* What the exercise asks
From the abstract on the Antarctic fungal β-galactosidase, extract the passage from "Identification and characterization" up to and including "in Saccharomyces cerevisiae.".

Identification and characterization of a novel β-galactosidase active at low temperatures from the Antarctic fungus Tetracladium sp., expressed in Saccharomyces cerevisiae.

Background: β-Galactosidases are widely used in the dairy industry to produce lactose-free milk and prebiotics such as galacto-oligosaccharides and lactulose. Since commercial β-galactosidases have optimal activity at 35 to 70 °C, β-galactosidases that are highly active at lower temperatures are desirable to reduce production costs and minimize microbial contamination in industrial processes. Potential sources of cold-active β-galactosidases are microorganisms living in cold environments such as Antarctica. The aim of this work was to identify genes encoding β-galactosidases from Antarctic fungi and express them in Saccharomyces cerevisiae for their characterization.

Results: By searching 16 ORFeomes from eight Antarctic fungi, an ORF encoding β-galactosidase was identified in Tetracladium sp. (Tspgal), and the gene structure was determined in the corresponding genome. Phylogenetic analyses indicate that this is a novel β-galactosidase closely related to β-galactosidases from saprophytic fungi. The closest β-galactosidase with a known 3D structure was from Cellvibrio japonicus, which differed from that from Tetracladium sp. mainly in unstructured regions, with most of the active site residues conserved. The Tspgal expressed in S. cerevisiae showed maximum activity from 25 °C to 40 °C and from pH 5.5 to pH 7.0 (maximum at 35 °C and pH 6.0). At pH 6.0, the recombinant enzyme retained 25% and 36% of its activity at 10 °C and 50 °C, respectively. The thermal enzymatic inactivation of the recombinant β-galactosidase correlated with its thermal protein unfolding, a behavior similar to that observed for mesophilic enzymes. Tspbgal hydrolyzed lactose optimally at pH 5.0 at 35 °C, retaining about 80% of its activity at pH 6.0 and 7.0, conditions that coincide with the pH of whey, a major dairy byproduct and potential source of value‑added products derived from lactose.

Conclusions: A novel β-galactosidase was identified in the ORFeome of the Antarctic fungus Tetracladium sp., which was successfully expressed in S. cerevisiae exhibiting structural and thermal stability properties comparable to mesophilic enzymes. The recombinant enzyme exhibited high activity at 25-35 °C and retained 25% of its maximum activity at 10 °C, an attractive trait for reducing energy costs and minimizing microbial contamination in milk treatments.

[Saved entries]
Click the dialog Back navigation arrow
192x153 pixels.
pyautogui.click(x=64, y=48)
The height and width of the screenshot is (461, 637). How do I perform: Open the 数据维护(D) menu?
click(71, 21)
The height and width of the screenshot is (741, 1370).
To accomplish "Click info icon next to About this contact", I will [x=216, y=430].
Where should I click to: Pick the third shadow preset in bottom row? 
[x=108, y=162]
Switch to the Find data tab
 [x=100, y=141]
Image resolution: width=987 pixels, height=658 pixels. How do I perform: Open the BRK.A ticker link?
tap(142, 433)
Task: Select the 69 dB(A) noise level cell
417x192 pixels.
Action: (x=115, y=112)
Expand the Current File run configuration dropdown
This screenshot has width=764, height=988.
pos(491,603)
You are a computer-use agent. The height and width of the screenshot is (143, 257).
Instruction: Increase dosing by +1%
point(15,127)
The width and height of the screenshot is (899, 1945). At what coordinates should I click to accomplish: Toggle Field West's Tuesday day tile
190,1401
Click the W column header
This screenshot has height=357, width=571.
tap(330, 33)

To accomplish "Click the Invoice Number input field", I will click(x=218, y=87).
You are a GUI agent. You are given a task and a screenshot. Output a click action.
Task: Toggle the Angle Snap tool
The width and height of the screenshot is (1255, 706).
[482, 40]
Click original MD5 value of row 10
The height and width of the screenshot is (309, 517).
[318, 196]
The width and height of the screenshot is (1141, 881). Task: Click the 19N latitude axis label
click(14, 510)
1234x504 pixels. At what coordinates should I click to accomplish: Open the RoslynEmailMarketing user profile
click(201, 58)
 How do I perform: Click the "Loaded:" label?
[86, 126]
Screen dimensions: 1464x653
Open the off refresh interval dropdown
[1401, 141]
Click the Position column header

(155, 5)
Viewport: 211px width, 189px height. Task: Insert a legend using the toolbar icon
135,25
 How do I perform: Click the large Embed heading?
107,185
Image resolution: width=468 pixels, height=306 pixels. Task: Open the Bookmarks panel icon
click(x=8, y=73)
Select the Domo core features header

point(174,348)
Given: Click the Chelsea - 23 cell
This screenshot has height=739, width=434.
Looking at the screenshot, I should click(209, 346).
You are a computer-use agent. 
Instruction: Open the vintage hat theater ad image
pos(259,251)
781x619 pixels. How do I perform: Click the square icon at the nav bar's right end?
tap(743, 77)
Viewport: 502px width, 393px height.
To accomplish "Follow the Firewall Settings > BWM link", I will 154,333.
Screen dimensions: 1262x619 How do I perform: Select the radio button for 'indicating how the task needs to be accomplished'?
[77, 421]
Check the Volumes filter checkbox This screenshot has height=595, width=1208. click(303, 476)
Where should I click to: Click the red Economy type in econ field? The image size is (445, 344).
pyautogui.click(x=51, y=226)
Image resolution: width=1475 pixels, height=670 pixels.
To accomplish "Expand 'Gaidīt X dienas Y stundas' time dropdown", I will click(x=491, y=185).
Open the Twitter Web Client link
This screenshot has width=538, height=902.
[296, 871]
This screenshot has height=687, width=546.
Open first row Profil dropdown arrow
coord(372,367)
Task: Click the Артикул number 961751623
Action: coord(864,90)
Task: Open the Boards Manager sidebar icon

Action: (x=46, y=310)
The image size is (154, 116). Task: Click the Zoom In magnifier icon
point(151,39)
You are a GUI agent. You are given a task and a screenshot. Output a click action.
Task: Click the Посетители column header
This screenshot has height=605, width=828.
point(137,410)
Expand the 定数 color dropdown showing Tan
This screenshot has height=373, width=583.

* Solution
Identification and characterization of a novel β-galactosidase active at low temperatures from the Antarctic fungus Tetracladium sp., expressed in Saccharomyces cerevisiae.